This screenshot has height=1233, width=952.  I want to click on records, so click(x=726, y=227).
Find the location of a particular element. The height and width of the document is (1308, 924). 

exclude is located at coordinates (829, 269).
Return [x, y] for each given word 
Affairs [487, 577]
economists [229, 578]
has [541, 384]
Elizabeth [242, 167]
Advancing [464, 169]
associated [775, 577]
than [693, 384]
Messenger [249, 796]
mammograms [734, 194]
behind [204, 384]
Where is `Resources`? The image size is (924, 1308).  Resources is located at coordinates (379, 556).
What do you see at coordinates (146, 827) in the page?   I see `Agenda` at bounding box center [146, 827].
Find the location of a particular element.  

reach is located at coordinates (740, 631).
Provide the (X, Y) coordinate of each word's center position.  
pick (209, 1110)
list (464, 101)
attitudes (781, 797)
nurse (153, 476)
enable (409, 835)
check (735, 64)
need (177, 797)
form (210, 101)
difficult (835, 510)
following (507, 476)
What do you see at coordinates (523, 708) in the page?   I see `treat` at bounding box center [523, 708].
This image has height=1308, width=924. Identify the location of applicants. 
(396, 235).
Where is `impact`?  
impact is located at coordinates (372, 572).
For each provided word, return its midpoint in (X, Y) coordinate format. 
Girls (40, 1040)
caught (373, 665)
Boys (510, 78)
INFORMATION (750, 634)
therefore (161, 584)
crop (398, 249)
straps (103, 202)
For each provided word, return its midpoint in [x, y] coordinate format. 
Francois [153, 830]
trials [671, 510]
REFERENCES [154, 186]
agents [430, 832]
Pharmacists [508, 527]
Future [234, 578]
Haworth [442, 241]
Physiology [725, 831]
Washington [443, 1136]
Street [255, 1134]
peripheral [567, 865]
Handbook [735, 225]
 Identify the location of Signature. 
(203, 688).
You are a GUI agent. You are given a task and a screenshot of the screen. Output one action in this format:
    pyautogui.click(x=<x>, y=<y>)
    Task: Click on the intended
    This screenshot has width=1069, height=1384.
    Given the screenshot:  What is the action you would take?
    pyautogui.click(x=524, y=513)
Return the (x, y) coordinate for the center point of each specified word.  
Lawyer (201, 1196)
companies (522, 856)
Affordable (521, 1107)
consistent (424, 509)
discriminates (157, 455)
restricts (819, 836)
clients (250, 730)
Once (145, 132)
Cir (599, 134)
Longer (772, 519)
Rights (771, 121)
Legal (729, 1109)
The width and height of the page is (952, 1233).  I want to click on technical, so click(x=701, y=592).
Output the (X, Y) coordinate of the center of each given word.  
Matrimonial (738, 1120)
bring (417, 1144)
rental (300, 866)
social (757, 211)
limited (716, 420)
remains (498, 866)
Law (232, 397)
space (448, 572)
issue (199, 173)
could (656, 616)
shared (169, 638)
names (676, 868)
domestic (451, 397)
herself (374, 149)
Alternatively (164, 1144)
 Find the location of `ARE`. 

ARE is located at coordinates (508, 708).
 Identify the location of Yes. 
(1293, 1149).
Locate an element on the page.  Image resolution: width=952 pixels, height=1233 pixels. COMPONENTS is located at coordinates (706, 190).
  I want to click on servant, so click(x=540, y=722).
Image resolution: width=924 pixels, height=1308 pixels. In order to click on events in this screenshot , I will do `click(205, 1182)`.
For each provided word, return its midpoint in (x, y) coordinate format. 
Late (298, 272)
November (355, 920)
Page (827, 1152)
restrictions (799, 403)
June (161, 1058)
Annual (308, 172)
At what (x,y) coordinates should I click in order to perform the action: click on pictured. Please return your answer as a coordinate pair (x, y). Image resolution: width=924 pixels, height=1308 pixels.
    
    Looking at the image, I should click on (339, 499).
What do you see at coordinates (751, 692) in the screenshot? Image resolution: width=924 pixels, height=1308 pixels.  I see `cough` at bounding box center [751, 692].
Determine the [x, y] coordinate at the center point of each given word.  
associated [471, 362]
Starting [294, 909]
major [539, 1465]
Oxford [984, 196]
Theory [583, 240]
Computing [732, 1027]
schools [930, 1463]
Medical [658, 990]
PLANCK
· · · · · · ·
**What is needed**
Output all of the entries above verbatim, preserving every line and its original order.

**Answer to this problem**
This screenshot has height=1233, width=952.  I want to click on records, so click(x=726, y=227).
Find the location of a particular element. The height and width of the document is (1308, 924). 

exclude is located at coordinates (829, 269).
Return [x, y] for each given word 
Affairs [487, 577]
economists [229, 578]
has [541, 384]
Elizabeth [242, 167]
Advancing [464, 169]
associated [775, 577]
than [693, 384]
Messenger [249, 796]
mammograms [734, 194]
behind [204, 384]
Where is `Resources`? The image size is (924, 1308).  Resources is located at coordinates (379, 556).
What do you see at coordinates (146, 827) in the page?   I see `Agenda` at bounding box center [146, 827].
Find the location of a particular element.  

reach is located at coordinates (740, 631).
Provide the (X, Y) coordinate of each word's center position.  
pick (209, 1110)
list (464, 101)
attitudes (781, 797)
nurse (153, 476)
enable (409, 835)
check (735, 64)
need (177, 797)
form (210, 101)
difficult (835, 510)
following (507, 476)
What do you see at coordinates (523, 708) in the page?   I see `treat` at bounding box center [523, 708].
This image has height=1308, width=924. Identify the location of applicants. 
(396, 235).
Where is `impact`?  
impact is located at coordinates (372, 572).
For each provided word, return its midpoint in (X, Y) coordinate format. 
Girls (40, 1040)
caught (373, 665)
Boys (510, 78)
INFORMATION (750, 634)
therefore (161, 584)
crop (398, 249)
straps (103, 202)
For each provided word, return its midpoint in [x, y] coordinate format. 
Francois [153, 830]
trials [671, 510]
REFERENCES [154, 186]
agents [430, 832]
Pharmacists [508, 527]
Future [234, 578]
Haworth [442, 241]
Physiology [725, 831]
Washington [443, 1136]
Street [255, 1134]
peripheral [567, 865]
Handbook [735, 225]
 Identify the location of Signature. 
(203, 688).
You are a GUI agent. You are given a task and a screenshot of the screen. Output one action in this format:
    pyautogui.click(x=<x>, y=<y>)
    Task: Click on the intended
    This screenshot has width=1069, height=1384.
    Given the screenshot:  What is the action you would take?
    pyautogui.click(x=524, y=513)
Return the (x, y) coordinate for the center point of each specified word.  
Lawyer (201, 1196)
companies (522, 856)
Affordable (521, 1107)
consistent (424, 509)
discriminates (157, 455)
restricts (819, 836)
clients (250, 730)
Once (145, 132)
Cir (599, 134)
Longer (772, 519)
Rights (771, 121)
Legal (729, 1109)
The width and height of the page is (952, 1233).  I want to click on technical, so click(x=701, y=592).
Output the (X, Y) coordinate of the center of each given word.  
Matrimonial (738, 1120)
bring (417, 1144)
rental (300, 866)
social (757, 211)
limited (716, 420)
remains (498, 866)
Law (232, 397)
space (448, 572)
issue (199, 173)
could (656, 616)
shared (169, 638)
names (676, 868)
domestic (451, 397)
herself (374, 149)
Alternatively (164, 1144)
 Find the location of `ARE`. 

ARE is located at coordinates (508, 708).
 Identify the location of Yes. 
(1293, 1149).
Locate an element on the page.  Image resolution: width=952 pixels, height=1233 pixels. COMPONENTS is located at coordinates (706, 190).
  I want to click on servant, so click(x=540, y=722).
Image resolution: width=924 pixels, height=1308 pixels. In order to click on events in this screenshot , I will do `click(205, 1182)`.
For each provided word, return its midpoint in (x, y) coordinate format. 
Late (298, 272)
November (355, 920)
Page (827, 1152)
restrictions (799, 403)
June (161, 1058)
Annual (308, 172)
At what (x,y) coordinates should I click in order to perform the action: click on pictured. Please return your answer as a coordinate pair (x, y). Image resolution: width=924 pixels, height=1308 pixels.
    
    Looking at the image, I should click on (339, 499).
What do you see at coordinates (751, 692) in the screenshot? Image resolution: width=924 pixels, height=1308 pixels.  I see `cough` at bounding box center [751, 692].
Determine the [x, y] coordinate at the center point of each given word.  
associated [471, 362]
Starting [294, 909]
major [539, 1465]
Oxford [984, 196]
Theory [583, 240]
Computing [732, 1027]
schools [930, 1463]
Medical [658, 990]
PLANCK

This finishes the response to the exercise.